Target position records:
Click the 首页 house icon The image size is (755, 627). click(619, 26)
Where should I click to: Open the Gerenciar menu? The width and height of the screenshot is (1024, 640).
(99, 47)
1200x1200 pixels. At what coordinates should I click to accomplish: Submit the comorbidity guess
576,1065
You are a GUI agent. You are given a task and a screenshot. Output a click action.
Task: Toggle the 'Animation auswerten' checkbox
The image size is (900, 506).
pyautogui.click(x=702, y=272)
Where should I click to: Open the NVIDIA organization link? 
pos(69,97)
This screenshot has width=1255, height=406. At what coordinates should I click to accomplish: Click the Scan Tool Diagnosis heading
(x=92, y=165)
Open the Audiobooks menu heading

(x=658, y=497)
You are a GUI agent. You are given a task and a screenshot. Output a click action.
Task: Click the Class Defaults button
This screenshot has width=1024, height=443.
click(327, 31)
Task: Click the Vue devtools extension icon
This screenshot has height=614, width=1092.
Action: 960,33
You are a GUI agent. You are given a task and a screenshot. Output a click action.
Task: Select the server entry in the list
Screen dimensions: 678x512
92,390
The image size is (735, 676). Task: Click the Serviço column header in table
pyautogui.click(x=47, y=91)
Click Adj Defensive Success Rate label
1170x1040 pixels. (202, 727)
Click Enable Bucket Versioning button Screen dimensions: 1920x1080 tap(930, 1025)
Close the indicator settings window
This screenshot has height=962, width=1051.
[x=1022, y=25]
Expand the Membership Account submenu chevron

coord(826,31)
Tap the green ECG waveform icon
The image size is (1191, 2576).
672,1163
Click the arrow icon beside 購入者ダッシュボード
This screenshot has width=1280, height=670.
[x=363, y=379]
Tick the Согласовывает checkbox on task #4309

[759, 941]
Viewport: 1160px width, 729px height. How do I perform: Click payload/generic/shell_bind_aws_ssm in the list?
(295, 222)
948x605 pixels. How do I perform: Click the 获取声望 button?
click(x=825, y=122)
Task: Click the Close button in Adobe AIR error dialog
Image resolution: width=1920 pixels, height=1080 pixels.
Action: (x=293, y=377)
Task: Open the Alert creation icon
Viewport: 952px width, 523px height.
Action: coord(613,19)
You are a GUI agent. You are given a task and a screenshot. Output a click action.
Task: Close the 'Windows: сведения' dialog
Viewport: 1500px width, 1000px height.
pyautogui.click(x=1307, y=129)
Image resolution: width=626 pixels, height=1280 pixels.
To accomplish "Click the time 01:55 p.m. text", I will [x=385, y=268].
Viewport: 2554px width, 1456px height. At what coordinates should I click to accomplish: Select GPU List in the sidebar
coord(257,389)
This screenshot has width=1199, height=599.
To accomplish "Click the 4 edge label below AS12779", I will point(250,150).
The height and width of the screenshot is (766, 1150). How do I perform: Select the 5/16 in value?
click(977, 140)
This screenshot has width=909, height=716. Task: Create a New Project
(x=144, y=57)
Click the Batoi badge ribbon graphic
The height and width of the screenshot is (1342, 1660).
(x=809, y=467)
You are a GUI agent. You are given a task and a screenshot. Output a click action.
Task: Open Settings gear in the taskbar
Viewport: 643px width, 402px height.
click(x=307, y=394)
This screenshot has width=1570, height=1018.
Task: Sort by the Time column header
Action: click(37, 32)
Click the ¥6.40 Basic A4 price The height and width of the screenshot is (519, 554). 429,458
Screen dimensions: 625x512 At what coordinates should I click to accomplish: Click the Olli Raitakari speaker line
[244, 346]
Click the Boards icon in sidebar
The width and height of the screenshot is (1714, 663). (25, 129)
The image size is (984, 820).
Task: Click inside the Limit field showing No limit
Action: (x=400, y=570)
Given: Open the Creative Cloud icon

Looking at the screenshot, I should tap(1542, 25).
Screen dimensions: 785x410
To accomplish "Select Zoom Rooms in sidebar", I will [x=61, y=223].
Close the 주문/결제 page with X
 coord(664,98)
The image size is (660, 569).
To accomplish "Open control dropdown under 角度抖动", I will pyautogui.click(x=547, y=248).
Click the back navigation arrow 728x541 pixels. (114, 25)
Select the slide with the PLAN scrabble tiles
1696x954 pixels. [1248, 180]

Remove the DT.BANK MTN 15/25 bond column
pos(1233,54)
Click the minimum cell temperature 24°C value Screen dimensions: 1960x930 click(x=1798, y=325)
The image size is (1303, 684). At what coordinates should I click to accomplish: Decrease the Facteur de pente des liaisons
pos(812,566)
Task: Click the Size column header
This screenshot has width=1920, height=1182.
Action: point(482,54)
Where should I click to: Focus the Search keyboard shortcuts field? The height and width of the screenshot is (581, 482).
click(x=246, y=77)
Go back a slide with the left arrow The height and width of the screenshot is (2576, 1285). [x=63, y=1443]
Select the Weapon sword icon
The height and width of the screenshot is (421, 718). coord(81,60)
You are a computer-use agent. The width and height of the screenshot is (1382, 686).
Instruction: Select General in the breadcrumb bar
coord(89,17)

The exercise: Please reproduce the lines of the records verbatim, starting with the line that contains "Select the slide with the PLAN scrabble tiles" and going on through the line that contains "Click the minimum", and nothing else.

The output:
Select the slide with the PLAN scrabble tiles
1696x954 pixels. [1248, 180]

Remove the DT.BANK MTN 15/25 bond column
pos(1233,54)
Click the minimum cell temperature 24°C value Screen dimensions: 1960x930 click(x=1798, y=325)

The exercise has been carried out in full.